New research proves that thing you agree with!

I'm assuming readers know what Facebook is (or, social media) - if you don't, this probably won't be interesting. For those that do, you may have recognized that when you click to read a shared article, underneath will appear similar articles you may also be interested in. The idea for this post came about after doing just that, and the following was the result:

It's probably trick to read at that size, so to summarize:
  1. The original link was a Jezebel article about research published in September 2014 in Personality and Social Psychology Bulletin, where they quote the abstract: "On a daily basis, when people felt more insecure about their partner's feelings, they tended to make their relationships visible".
  2. The first suggested link was from HuffPo about research published in July 2013 in Social Psychological and Personality Science. It doesn't quote the abstract but summarizes it, including how the study "found that participants were more likely to post information about their relationship on Facebook on days when they were feeling particularly satisfied with their marriage."
  3. The second suggested link was from The Atlantic about research presented at a 'Society for Personality and Social Psychology' conference in August 2014. It covers most aspects of the research link, including both that it "found that those satisfied with their relationship are more likely to use Facebook to post couple photos and details of their relationship" as well as finding "Individuals high in Relationship Contingent Self-Esteem (RCSE) are also more likely to post affectionate content."
  4. The last link is direct to the research in the first link. (yay! good to know people share this too).
I clicked the initial article hoping to read about the research methodology and precise results - e.g: how correlated is it? How many people were studied, and how was their insecurity classified? Unfortunately, all research above requires payment to view :( I might investigate that in the future, but for now, I - and presumably 99.99% of those reading the news articles - can only go on the abstracts.

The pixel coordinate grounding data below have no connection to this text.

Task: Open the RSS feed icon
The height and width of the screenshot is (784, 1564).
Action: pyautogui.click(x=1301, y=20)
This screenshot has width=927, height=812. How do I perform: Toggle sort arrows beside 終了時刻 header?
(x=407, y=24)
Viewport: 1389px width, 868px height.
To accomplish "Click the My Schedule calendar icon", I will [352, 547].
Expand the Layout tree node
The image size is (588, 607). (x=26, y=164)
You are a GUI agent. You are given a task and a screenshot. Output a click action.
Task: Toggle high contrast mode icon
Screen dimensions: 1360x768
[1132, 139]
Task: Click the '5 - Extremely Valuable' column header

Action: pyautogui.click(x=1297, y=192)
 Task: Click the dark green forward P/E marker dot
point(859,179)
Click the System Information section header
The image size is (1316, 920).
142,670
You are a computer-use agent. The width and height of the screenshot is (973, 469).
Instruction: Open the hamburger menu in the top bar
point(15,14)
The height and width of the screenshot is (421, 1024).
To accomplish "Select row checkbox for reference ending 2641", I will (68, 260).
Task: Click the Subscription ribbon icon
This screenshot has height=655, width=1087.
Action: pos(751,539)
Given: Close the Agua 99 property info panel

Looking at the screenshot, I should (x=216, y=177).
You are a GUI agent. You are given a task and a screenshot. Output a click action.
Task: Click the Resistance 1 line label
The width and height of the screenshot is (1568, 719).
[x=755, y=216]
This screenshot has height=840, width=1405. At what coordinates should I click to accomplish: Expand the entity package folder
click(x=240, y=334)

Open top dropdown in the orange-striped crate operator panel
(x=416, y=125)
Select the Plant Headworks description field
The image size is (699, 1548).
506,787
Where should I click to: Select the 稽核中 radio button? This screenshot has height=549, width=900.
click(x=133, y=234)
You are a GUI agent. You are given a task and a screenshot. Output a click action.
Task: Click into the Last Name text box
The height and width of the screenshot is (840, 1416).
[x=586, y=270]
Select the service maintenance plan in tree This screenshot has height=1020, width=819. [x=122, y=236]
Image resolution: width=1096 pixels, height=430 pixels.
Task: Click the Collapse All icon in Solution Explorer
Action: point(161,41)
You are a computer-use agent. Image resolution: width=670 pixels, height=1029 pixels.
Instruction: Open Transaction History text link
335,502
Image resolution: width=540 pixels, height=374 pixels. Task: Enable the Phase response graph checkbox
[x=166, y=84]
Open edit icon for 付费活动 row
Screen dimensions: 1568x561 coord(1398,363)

Logo for http://www.spsp.org/

A few things surprised me - firstly, the bulletin/publication/conference is all run by the same group: the Society for Personality and Social Psychology (SPSP), who runs the conference and publishes both the bulletin (PSPB) and the journal (SPPS). I assume they're legit, and I guess there's just not much competition for publication in this field, but still, it is not what I had expected. What is more, the first two articles seem related - their published titles include "Can You Tell That I’m in a Relationship?" and "Can You See How Happy We Are?", and both include Amy Muise as a co-author.

On the research side, the first two articles have quite different conclusions, but when combined they say the same as #3 - that is, for the people posting more about their relationship: some are doing it because they're happier, and some are doing it because they're more anxious. My guess is you could research to find more correlations too: posting about your relationship is probably correlated to your level of facebook usage, your access to a camera phone, how much interest you take in your relationship vs other things you might post about, etc... 

The first two news articles however only bring a one-sided approach - in particular #1, which doesn't mention the contrary research that #2 had previously covered. What is more - nowhere (other than hopefully in the published research, which the average person can't access) is there any mention of the strength of correlation. From my own anecdata, people often read stuff like article #1 and now think: "See, if you post about your relationship, you must be insecure! Science says it's true!" rather than "Hmm... so this means you're slightly more likely to have RCSE than someone who doesn't post as much, and there's a bunch of other reasons you might share that many photos."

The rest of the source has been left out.